Il rapporto, realizzato dall'Unicef e dal Consiglio nazionale delle ricerche, cerca di rilevare il vissuto dei minorenni in relazione alla loro esperienza migratoria e il loro percorso verso l'Italia. Dall’analisi risulta che metà dei bambini migranti di tutto il mondo vive in soli 15 Paesi. In testa alla classifica gli Stati Uniti d'America, che ospitano 3,7 milioni di bambini mentre l'Italia è al 20esimo posto con 400 mila minorenni. Al 31 dicembre 2016 su un totale di 181.436 persone sbarcate nel corso dello stesso anno in Italia, i minorenni erano 28.223. Di questi, 25.846 sono minorenni non accompagnati, il 92% del totale. Al mese di ottobre del 2016 i minorenni stranieri non accompagnati che hanno presentato una domanda d'asilo sono stati 4.168, ovvero il 48,3% dei minorenni (accompagnati e non). Al 30 novembre del 2016, sul totale dei minorenni stranieri non accompagnati e non richiedenti asilo identificati sul territorio, quelli che risultavano presenti nelle strutture di accoglienza erano 17.245, il 72,6%, mentre il restante 27,4% è costituito dagli irreperibili. Tra le nazionalità, i minorenni non accompagnati presenti nelle strutture d'accoglienza italiane provenienti dall'Egitto erano 2.801, seguiti da Gambia (2.252), Albania (1.573), Nigeria (1.456), Eritrea (1.314). Negli ultimi anni si è registrato un aumento dei minorenni non accompagnati provenienti dall'Africa occidentale.

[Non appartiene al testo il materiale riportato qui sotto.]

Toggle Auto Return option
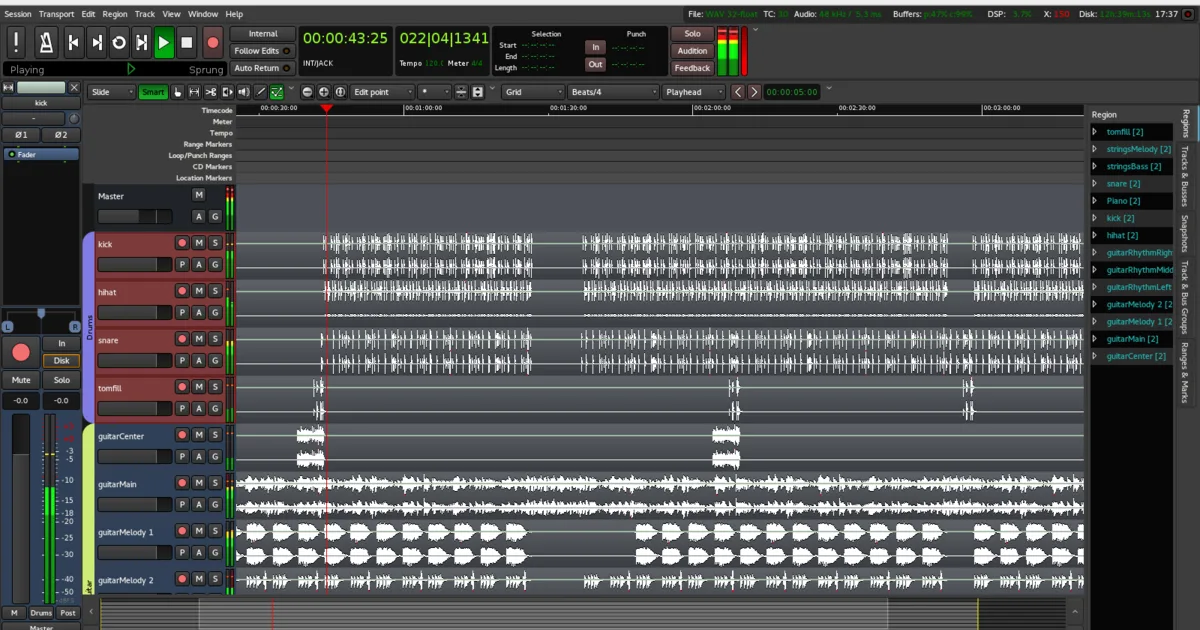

 Il rapporto evidenzia l’aumento dei minori irreperibili, passati dai 1.754 del 2012 ai 6.508 di fine novembre 2016 (27,4% del totale dei minorenni non accompagnati). La tendenza a trovarsi in condizione di irreperibilità risulta particolarmente alta tra i minorenni provenienti da Afghanistan, Eritrea, Somalia e Siria e "ciò potrebbe prefigurare, tra le altre ipotesi, una precisa strategia volta a proseguire il viaggio verso altri Paesi Europei".